» **Given entries**
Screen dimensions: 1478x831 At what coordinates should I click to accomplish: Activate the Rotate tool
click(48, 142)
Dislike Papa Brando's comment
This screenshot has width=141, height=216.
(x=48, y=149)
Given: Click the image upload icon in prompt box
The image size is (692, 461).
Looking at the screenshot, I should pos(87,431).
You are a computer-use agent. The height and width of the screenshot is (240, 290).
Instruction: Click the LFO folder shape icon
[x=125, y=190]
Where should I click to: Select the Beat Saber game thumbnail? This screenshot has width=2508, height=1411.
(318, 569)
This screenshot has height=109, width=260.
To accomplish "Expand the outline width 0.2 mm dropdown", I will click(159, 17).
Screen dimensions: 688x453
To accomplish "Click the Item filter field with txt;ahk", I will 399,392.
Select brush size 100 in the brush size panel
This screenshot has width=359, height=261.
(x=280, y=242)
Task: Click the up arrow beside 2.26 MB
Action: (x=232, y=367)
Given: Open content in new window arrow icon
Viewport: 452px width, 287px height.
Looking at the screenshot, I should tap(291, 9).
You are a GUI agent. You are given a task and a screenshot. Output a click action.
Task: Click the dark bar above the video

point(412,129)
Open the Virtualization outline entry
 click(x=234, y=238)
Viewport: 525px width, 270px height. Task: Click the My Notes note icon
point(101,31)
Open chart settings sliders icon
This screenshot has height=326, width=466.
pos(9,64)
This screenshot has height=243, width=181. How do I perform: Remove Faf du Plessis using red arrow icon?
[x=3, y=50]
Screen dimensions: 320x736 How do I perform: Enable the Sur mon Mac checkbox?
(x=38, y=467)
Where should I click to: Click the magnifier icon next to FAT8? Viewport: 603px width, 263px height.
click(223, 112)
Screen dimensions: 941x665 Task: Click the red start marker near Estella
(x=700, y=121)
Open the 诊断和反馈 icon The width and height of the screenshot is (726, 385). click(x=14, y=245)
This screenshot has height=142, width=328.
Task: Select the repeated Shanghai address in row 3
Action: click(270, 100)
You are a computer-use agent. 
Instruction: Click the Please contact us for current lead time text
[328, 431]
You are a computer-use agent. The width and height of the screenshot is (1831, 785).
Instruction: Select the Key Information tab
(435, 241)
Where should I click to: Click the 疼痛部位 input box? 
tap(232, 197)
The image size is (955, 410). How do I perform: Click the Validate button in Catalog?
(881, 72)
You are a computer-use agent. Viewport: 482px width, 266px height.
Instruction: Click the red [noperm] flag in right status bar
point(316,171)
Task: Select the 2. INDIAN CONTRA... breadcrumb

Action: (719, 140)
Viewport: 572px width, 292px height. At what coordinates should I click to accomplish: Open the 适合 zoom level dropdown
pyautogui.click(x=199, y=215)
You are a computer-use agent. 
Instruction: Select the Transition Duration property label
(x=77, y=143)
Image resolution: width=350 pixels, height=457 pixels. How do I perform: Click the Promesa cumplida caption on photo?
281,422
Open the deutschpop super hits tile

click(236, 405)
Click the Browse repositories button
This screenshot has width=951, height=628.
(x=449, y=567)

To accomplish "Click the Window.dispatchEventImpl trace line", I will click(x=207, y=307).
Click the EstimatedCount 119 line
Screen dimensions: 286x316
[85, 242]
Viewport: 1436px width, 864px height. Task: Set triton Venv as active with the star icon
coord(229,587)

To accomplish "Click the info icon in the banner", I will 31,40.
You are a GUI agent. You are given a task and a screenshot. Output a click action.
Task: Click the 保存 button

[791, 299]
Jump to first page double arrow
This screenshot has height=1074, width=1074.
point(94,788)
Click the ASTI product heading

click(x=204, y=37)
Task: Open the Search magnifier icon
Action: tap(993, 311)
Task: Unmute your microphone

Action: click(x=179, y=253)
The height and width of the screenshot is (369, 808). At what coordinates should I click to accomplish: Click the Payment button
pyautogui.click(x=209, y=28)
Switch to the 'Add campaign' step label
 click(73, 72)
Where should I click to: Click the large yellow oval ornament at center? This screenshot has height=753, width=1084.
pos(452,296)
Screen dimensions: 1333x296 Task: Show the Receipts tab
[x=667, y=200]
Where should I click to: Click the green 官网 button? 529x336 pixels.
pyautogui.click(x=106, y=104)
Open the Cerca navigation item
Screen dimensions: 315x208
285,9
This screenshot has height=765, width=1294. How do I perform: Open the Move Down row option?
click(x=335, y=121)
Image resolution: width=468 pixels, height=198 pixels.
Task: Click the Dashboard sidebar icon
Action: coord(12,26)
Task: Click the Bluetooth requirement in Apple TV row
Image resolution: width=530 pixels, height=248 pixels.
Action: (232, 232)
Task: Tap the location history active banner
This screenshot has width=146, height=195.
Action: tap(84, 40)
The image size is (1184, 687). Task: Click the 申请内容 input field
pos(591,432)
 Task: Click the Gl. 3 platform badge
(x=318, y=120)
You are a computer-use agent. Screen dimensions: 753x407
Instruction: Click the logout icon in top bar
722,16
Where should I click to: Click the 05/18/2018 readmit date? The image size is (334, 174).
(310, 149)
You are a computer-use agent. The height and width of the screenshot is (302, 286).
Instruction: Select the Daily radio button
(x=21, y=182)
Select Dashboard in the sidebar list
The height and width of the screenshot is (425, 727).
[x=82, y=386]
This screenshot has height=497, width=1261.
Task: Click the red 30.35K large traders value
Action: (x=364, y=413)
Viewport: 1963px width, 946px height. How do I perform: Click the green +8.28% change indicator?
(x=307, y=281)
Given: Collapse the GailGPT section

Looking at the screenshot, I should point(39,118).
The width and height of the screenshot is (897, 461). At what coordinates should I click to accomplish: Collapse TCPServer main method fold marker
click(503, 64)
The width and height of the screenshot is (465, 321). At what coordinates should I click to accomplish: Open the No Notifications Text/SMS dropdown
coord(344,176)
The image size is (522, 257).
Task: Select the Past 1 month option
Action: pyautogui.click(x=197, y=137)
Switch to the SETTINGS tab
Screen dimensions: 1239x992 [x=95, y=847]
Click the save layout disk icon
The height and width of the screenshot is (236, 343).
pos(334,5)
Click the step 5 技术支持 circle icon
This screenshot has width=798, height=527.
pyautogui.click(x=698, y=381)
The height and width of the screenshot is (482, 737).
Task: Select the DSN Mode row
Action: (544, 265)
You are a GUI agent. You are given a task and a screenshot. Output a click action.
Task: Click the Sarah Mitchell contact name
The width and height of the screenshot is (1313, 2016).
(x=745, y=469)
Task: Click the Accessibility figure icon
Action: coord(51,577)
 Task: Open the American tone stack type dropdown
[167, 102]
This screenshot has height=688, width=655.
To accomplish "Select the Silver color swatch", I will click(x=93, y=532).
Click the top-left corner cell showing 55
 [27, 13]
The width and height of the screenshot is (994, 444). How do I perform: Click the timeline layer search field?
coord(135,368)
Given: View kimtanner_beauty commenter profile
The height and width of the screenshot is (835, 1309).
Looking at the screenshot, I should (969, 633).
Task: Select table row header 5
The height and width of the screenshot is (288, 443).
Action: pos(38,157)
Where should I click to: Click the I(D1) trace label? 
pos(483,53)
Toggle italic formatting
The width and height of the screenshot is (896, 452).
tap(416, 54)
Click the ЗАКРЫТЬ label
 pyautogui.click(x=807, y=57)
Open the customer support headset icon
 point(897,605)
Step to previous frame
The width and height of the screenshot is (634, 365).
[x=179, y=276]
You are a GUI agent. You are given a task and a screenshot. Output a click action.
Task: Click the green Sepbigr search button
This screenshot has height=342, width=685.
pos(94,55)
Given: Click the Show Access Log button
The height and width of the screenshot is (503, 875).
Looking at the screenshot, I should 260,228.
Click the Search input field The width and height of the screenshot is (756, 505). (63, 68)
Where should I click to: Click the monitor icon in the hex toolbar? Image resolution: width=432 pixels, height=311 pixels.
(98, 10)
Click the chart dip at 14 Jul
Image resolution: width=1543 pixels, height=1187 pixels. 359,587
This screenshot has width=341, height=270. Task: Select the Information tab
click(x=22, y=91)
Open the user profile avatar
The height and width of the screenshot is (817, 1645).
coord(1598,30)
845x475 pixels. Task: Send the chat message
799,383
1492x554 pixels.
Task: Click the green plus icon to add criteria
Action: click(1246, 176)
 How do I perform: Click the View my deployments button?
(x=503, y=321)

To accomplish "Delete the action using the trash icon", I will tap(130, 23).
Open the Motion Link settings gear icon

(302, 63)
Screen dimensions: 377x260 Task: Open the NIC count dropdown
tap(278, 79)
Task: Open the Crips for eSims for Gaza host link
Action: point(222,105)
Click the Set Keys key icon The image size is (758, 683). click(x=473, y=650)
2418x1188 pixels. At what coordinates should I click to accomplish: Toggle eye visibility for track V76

» **Work request**
Considering only the material above, set down every line from the one with "Screen dimensions: 688x453" to the one with "Given: Open content in new window arrow icon", inclusive, exactly as written.

» **Answer to this task**
Screen dimensions: 688x453
To accomplish "Click the Item filter field with txt;ahk", I will 399,392.
Select brush size 100 in the brush size panel
This screenshot has width=359, height=261.
(x=280, y=242)
Task: Click the up arrow beside 2.26 MB
Action: (x=232, y=367)
Given: Open content in new window arrow icon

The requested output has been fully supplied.